Advocates at the MRCCAC are there to support kids and families affected by some form of abuse.

Therapy rooms are in another area of the center for therapists to let kids express themselves whether it be with art, sand or just playing dress-up.

"Those littles don’t necessarily have the words they need to talk about what happened or even understand what has happened or maybe don’t understand that it was okay, they can use the sand tray to tell their story or draw or paint playdoh act out things that are in their head with the toys. When you watch kids play a lot of times they’re mimicking what they’re seeing or what they heard," says Cox.

For the bravery shown, children are able to take something home.

"The comfort item. It’s just something we give the kids after they’ve been interviewed, it’s just something for them to take with them what they have done is very brave, it’s very scary for them.

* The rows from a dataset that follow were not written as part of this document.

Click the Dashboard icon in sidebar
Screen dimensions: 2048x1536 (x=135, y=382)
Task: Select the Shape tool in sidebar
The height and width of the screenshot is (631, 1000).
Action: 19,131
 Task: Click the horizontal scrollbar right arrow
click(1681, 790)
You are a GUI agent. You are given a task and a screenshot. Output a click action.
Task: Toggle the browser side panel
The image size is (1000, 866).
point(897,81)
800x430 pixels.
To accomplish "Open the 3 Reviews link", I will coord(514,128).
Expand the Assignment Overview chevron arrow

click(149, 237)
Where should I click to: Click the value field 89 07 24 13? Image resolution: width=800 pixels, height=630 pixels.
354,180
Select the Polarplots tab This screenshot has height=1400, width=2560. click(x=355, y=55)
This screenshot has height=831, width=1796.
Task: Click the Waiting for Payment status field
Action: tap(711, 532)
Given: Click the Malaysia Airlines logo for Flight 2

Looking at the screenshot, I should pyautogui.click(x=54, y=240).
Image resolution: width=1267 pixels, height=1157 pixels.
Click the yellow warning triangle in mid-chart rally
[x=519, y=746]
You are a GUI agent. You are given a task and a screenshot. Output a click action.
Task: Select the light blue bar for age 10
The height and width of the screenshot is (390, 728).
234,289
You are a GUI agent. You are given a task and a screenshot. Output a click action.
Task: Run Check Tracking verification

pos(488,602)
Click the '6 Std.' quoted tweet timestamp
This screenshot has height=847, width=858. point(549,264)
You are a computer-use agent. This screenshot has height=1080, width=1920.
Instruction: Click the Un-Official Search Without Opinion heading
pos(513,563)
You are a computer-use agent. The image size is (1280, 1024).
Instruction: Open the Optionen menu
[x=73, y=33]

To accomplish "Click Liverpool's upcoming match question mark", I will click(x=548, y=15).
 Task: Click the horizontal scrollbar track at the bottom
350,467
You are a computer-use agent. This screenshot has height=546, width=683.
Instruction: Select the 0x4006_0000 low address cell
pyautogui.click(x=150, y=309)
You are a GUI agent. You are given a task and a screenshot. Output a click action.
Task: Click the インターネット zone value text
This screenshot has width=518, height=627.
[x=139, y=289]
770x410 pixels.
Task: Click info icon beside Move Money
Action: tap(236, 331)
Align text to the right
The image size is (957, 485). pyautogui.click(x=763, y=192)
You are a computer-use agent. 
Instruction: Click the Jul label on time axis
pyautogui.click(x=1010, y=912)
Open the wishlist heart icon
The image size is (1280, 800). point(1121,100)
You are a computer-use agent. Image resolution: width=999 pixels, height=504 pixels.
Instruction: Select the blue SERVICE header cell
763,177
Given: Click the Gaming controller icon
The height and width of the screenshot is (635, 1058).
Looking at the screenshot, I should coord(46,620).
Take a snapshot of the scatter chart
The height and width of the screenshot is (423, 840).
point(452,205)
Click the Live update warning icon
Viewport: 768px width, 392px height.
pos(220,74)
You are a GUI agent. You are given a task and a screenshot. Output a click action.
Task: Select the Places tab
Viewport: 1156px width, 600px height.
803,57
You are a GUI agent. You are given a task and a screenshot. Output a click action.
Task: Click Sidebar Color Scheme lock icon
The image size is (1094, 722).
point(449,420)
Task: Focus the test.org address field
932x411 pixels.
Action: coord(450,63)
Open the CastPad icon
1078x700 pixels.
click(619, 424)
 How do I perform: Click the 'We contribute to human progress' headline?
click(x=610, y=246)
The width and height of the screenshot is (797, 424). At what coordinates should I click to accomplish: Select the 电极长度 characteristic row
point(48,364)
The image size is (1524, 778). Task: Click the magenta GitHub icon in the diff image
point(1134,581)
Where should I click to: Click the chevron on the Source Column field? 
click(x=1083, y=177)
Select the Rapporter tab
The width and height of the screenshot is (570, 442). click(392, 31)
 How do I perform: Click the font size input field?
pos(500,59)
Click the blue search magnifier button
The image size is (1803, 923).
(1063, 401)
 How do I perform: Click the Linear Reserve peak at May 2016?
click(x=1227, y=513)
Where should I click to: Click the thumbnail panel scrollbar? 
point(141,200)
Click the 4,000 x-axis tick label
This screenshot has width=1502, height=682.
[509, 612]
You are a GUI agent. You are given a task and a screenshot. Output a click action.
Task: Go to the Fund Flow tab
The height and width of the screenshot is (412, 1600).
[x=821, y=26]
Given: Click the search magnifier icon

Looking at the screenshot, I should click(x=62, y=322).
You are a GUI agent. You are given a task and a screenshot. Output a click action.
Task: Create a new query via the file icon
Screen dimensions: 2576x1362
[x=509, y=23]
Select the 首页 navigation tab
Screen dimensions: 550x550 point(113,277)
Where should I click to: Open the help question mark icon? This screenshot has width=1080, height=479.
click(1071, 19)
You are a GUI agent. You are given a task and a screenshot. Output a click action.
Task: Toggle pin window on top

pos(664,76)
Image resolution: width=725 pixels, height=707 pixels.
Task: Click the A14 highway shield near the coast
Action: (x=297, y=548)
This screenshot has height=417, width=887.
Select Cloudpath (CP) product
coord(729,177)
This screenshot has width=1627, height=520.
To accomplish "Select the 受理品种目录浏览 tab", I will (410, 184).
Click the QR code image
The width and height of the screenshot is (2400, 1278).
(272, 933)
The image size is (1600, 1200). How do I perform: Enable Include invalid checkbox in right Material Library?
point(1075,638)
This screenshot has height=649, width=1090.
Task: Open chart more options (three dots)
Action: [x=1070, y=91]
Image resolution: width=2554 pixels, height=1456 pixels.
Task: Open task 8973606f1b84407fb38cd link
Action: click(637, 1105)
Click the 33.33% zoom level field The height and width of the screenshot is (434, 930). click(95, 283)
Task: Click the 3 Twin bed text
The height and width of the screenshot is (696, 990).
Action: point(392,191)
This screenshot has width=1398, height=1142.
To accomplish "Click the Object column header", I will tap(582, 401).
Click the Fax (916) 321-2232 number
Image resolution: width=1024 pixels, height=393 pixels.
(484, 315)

It’s just something that they can take and cuddle with and remember they did this, they took care of themselves," says Cox.

Parents and guardians also can receive assistance from the center if they are interested.

"If a parent or a caregiver is here they would meet with a child advocate just to talk about what they might be needing what’s going on. They might not of have any idea that this was going on and they’re in shock. They’re having all those emotions coming up and not knowing what to do and so the advocate can talk about here’s what to expect now that this is going on," says Cox.

With encouraging words from staff and positive messages left behind by previous visitors, others that come are reminded that they aren't alone

Cox says, "One kid said 'yea that’s a cool place it was fun and they helped me' so that’s what we want to hear we want to make sure we’re serving the kids and their families."